5 Ways to Make the Most of Your Sermon Preparation.

How can a pastor make the most of limited sermon preparation time? There is no one right amount of time to spend in working on a message, but whether they are able to spend a lot of time or not, every pastor wants to maximize the impact of their sermon preparation time.

When analyzing the results of a recent non-scientific poll I conducted among 26 pastors, I realized that there were three distinct groups of pastors in regard to the amount of time they spend in sermon preparation. The differences became even more stark when I split them up into three tiers, the lowest 8 pastors in terms of reported time, the cluster of 9 pastors in the middle of the pack, and the 8 pastors who reported the most sermon preparation time:

Tier 1: 6 hours, 18 minutes
Tier 2: 10 hours, 36 minutes
Tier 3: 18 hours, 7 minutes

What was most interesting to me about these results was that those who spend the most time prepare their the most are spending their time differently. Compared to the Tier 1 group of pastors, the Tier 3 pastors spend:

74% more time studying
169% more time writing/outlining
657% more time editing
357% more time rehearsing
361% more time in long-range planning

So what does that mean? Yes, they spend more total time studying and writing their sermons (10.5 hours compared to less than 5 hours), but there are five things pastors can learn to make the most of their sermon preparation time based on this data.

  1. Edit Your Sermon

The Tier 3 pastors in the study said they spend 657% more time revising their sermons than Tier 1 pastors (almost 4 hours compared to 30 minutes). As one of my seminary professors used to tell us when he would return our papers, “There is no good writing; only good rewriting.” I might say, “There are no good sermons; only good revised sermons.”
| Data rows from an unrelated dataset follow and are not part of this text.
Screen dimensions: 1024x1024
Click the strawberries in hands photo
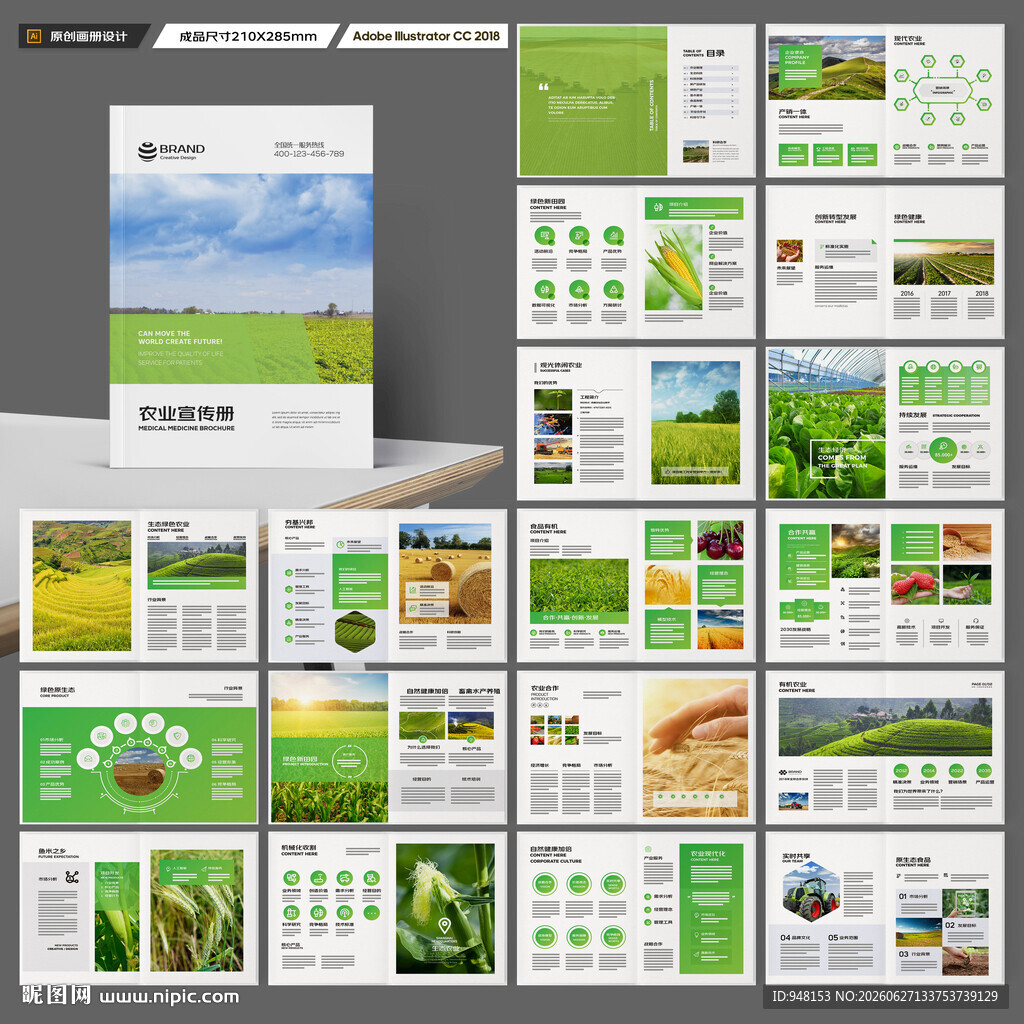[915, 584]
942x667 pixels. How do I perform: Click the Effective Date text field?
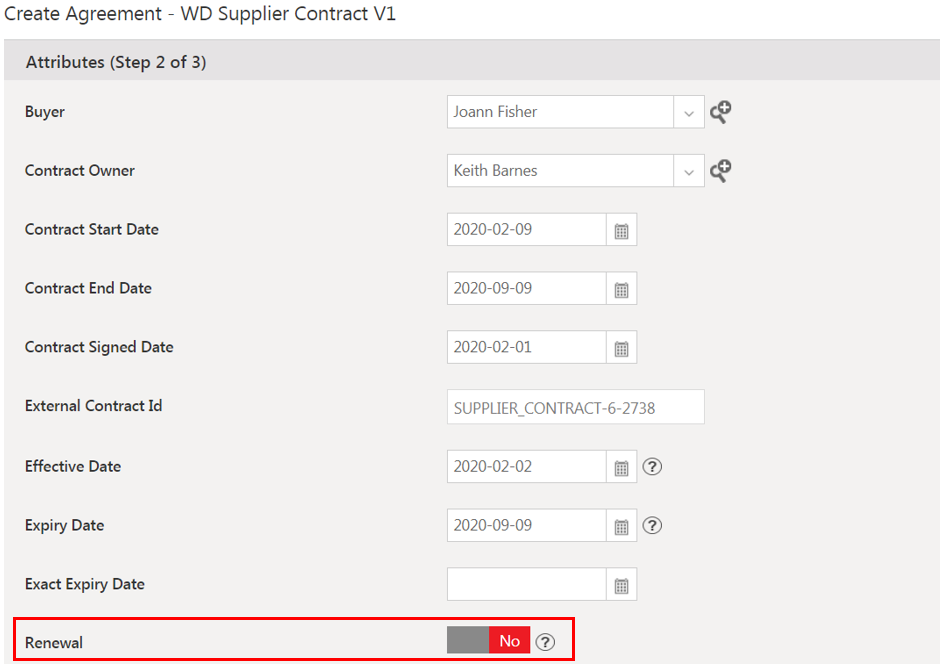(x=526, y=467)
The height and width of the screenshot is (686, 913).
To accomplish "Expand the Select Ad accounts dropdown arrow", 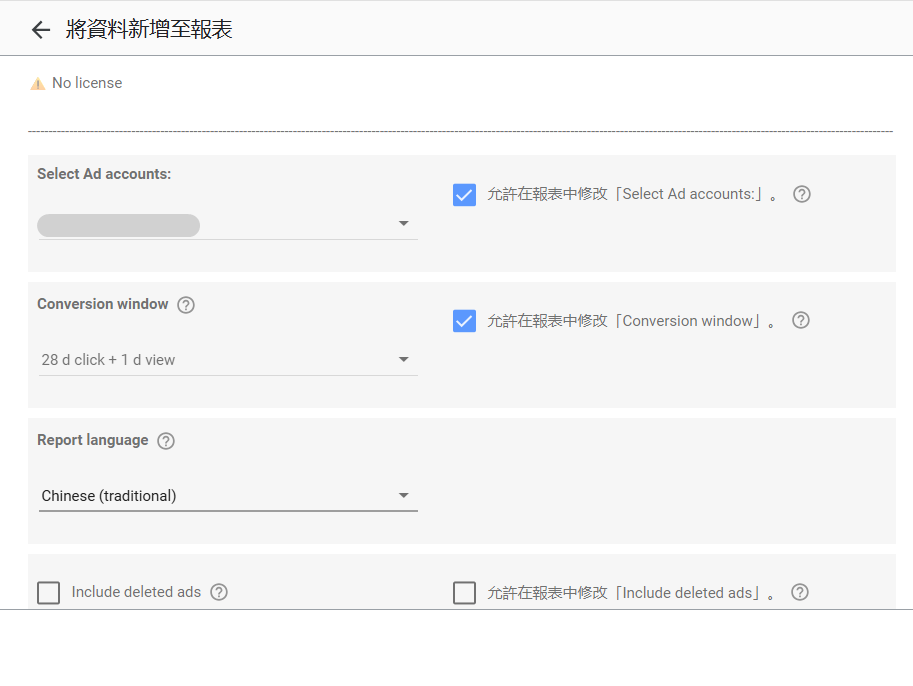I will [403, 224].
Of course by “edit” we don’t mean you have to worry about punctuation or spelling errors because you’re not submitting your sermon for a grade (unless, of course, those hinder your ability to effectively deliver the message). Instead you would want to watch for things like (1) Does this flow? (2) Are any sections too long? (3) Do I spend adequate time introducing the sermon? (4) Do I spend adequate time concluding the sermon? (5) Am I saying what I am really trying to say? (6) Can I effectively summarize this sermon in 1-2 sentences? (7) Where do I need to inject humor? (8) Do my illustrations distract from the message, or help it? (9) Is everything in my sermon where it belongs, or do I need to move this story to the beginning, or this quote to the end? (10) Do I have enough for this sermon, not enough, or too much?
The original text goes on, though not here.